SOURCE RECORDS:
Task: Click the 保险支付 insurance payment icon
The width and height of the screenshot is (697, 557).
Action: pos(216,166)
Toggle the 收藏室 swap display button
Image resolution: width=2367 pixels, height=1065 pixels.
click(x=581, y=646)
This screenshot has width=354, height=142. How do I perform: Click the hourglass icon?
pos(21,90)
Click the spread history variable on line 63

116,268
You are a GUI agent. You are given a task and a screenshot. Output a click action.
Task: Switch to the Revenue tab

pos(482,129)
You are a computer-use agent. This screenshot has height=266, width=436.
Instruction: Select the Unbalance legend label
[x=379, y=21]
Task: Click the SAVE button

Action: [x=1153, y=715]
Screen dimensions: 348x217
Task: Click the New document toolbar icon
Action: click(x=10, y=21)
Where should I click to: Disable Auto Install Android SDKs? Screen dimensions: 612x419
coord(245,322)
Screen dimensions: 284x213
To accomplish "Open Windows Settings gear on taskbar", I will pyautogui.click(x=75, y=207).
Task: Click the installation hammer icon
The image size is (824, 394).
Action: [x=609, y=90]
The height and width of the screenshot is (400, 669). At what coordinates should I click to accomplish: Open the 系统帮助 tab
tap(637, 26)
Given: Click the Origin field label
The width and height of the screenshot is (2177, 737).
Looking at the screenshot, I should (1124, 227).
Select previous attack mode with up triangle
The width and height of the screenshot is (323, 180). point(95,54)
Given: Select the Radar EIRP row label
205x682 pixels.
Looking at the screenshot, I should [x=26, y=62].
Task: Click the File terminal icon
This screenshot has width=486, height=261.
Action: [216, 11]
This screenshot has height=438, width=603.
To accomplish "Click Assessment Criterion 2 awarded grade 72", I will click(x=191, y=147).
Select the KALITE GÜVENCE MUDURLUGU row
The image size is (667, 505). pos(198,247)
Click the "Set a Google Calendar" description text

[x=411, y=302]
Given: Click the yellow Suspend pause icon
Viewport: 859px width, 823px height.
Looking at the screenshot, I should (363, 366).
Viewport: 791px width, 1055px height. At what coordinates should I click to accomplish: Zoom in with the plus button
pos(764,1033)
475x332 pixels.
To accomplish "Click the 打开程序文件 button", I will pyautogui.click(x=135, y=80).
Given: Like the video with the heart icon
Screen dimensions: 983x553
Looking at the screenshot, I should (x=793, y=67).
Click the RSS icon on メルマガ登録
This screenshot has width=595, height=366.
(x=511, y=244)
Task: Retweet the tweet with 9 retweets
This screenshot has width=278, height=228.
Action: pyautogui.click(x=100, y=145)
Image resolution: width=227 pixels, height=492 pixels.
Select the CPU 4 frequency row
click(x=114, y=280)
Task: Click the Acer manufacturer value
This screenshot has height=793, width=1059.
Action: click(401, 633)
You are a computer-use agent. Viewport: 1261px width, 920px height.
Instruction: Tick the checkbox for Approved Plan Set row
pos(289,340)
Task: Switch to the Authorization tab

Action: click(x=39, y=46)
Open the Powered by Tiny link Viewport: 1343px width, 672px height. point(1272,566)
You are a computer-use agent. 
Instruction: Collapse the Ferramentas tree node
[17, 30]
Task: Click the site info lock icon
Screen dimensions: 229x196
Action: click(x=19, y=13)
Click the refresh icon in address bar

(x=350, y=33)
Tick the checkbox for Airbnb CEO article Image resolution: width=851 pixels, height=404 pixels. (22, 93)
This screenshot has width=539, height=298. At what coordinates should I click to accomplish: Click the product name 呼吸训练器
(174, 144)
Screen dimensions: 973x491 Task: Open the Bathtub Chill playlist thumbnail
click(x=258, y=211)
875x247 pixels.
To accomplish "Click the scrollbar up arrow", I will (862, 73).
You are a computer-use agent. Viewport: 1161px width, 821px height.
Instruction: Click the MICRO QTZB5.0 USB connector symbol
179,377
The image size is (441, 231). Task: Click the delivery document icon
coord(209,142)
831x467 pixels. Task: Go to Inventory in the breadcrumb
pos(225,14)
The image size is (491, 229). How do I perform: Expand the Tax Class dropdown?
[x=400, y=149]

WHAT IS REQUIRED: In the preceding material, find each line holding the word "agent" and copy it out.

RESULT FOR THIS EXERCISE:
You are a GUI agent. You are given a task and a screenshot. Output a click action.
You are a computer-use agent. This screenshot has height=266, width=436.
You are a computer-use agent. Viewport: 1261px width, 920px height.
You are a computer-use agent. 
You are a computer-use agent. Viewport: 1161px width, 821px height.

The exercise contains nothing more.